Residency Agreement Making Daughter Personally Liable Is Not Unconscionable

Reversing a trial court, a Connecticut appeals court rules that a residency agreement signed by the daughter of an assisted living facility resident making the daughter personally liable for her mother’s care is not unconscionable or against public policy. Emeritus Senior Living v. Lepore (Conn. App. Ct., No. AC 40078, June 26, 2018).

Denise Lepore admitted her mother to an assisted living facility and signed the residency agreement as her mother’s representative. The agreement stated that if a representative signed the agreement, the representative and the resident were “jointly and severally” obligated to pay the facility. Ms. Lepore eventually stopped paying the facility for her mother’s care.

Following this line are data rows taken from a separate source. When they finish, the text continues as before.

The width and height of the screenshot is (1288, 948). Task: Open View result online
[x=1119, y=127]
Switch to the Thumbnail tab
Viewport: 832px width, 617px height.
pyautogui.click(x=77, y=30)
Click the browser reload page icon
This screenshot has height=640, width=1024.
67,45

The facility sued Ms. Lepore for the payments due under the residency agreement. The trial court determined that the residency agreement was unenforceable because it was unconscionable and against public policy, and the facility appealed.

The Connecticut Court of Appeals reverses, holding that the agreement is not unconscionable or against public policy. The court notes that agreement plainly and unambiguously imposes personal liability on individuals signing as a representative and “a guarantee agreement to ensure payment for services rendered is not so unreasonable as to be unconscionable.” The court also states that it does “not identify a public policy prohibiting contracts that guarantee payment for assisted living leases.”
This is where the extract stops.